Input data:

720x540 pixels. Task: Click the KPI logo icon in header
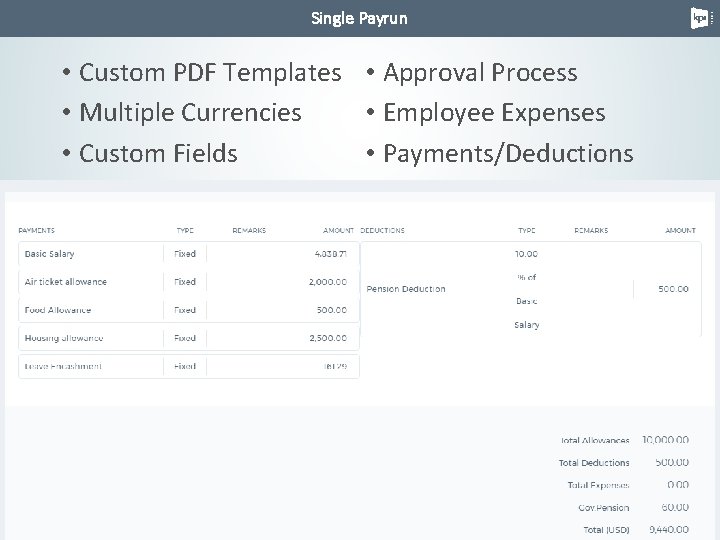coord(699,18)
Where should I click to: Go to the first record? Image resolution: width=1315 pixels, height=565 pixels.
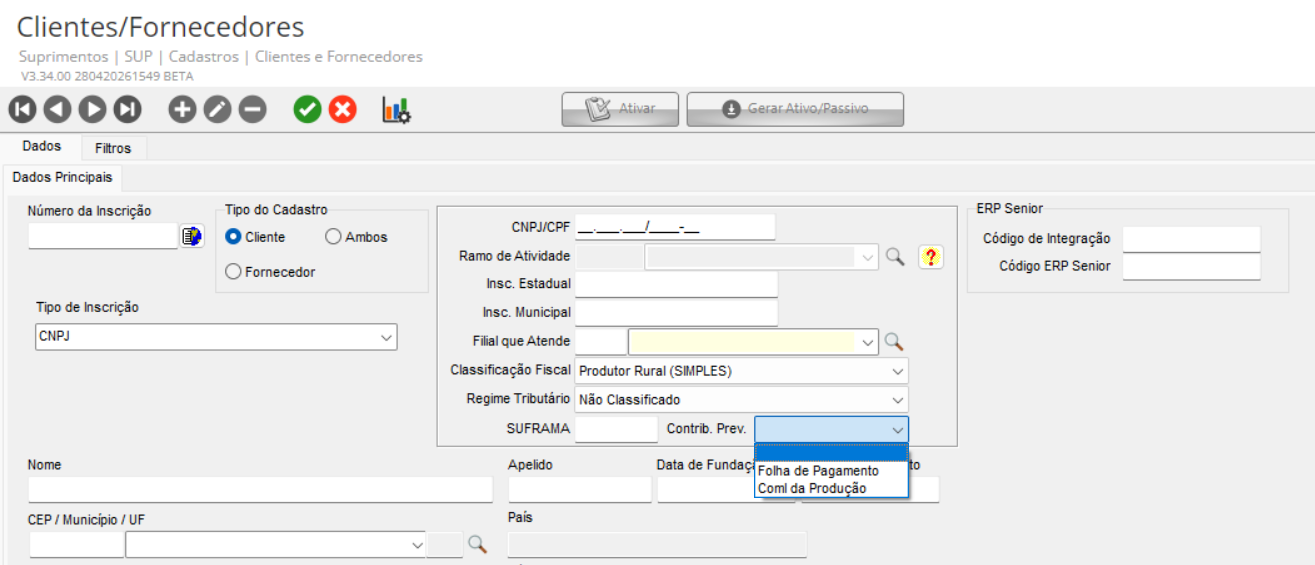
* * *
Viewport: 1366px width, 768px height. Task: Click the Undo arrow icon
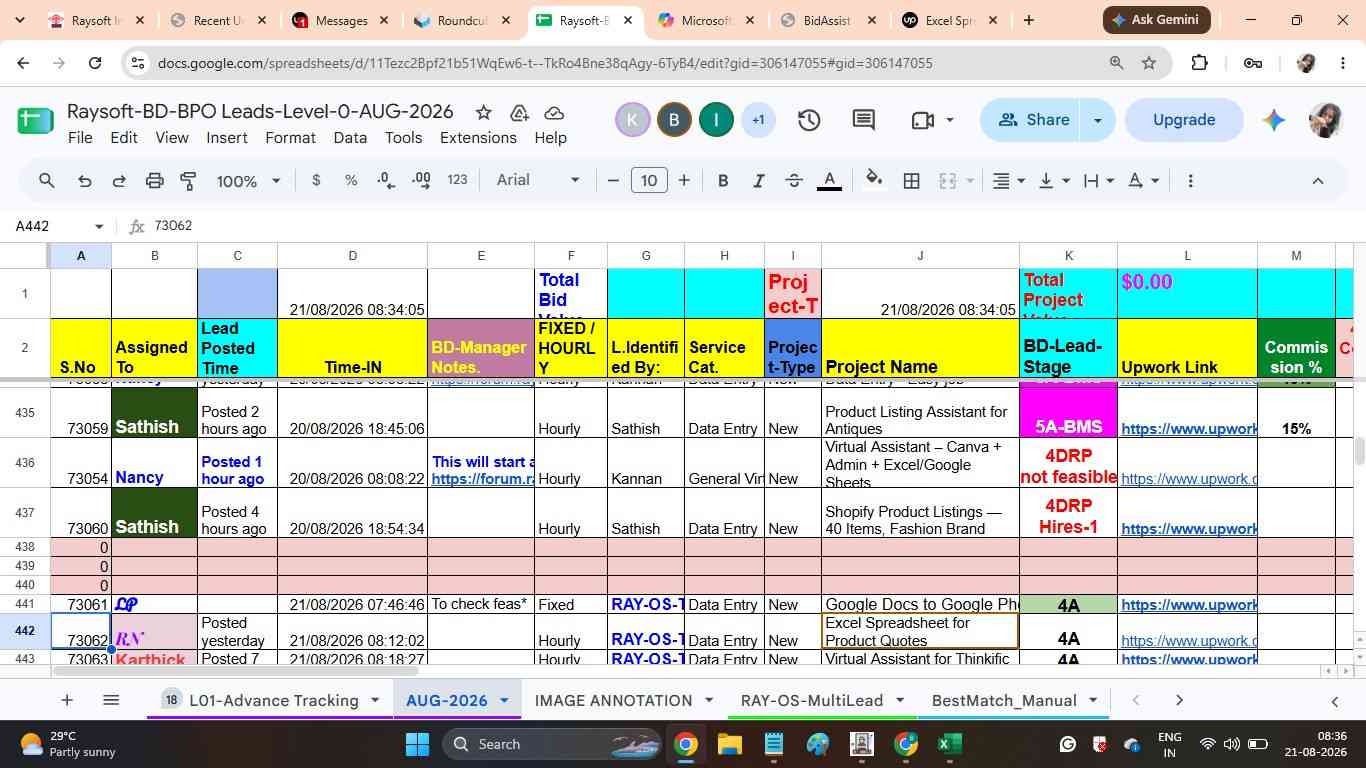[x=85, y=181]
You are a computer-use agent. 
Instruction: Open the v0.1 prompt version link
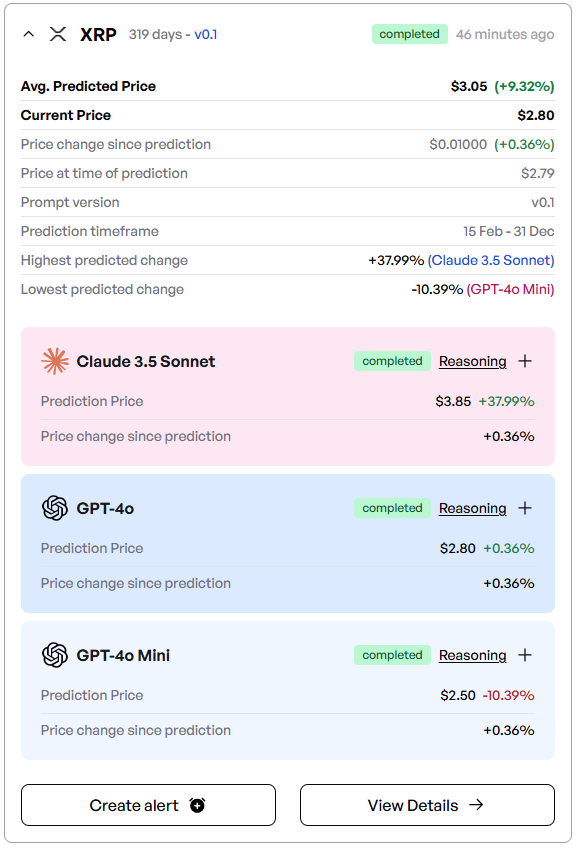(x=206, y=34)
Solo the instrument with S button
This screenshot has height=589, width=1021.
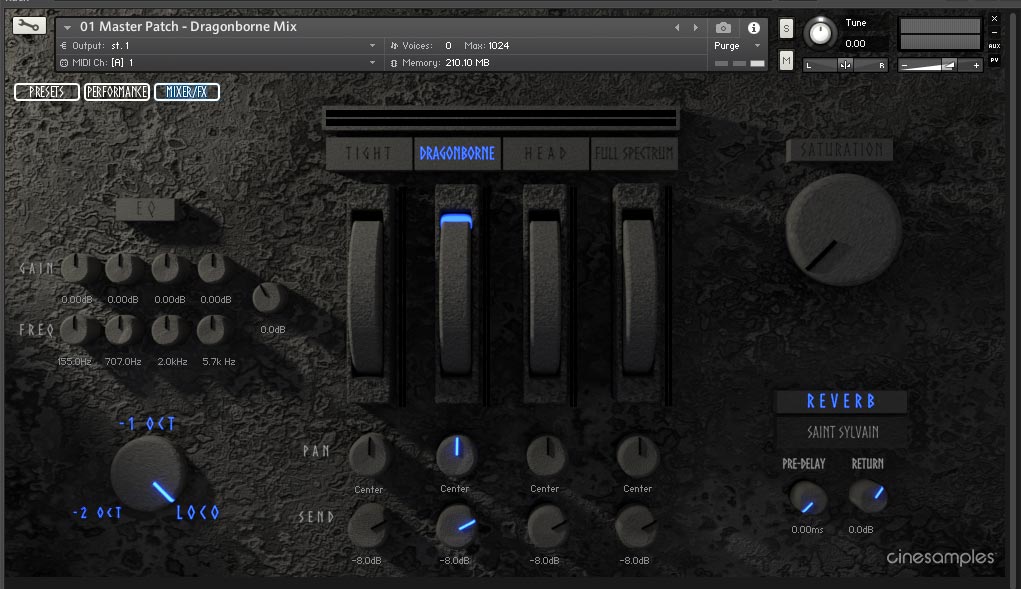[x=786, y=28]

Task description:
Only the lines above from the one containing "720x540 pixels. Task: Click" through the one containing "Where should I" should be returned, verbatim and inclusive, with pictures excluded.

Answer to the problem:
720x540 pixels. Task: Click the KPI logo icon in header
coord(699,18)
Where should I click to: Go to the first record? Image resolution: width=1315 pixels, height=565 pixels.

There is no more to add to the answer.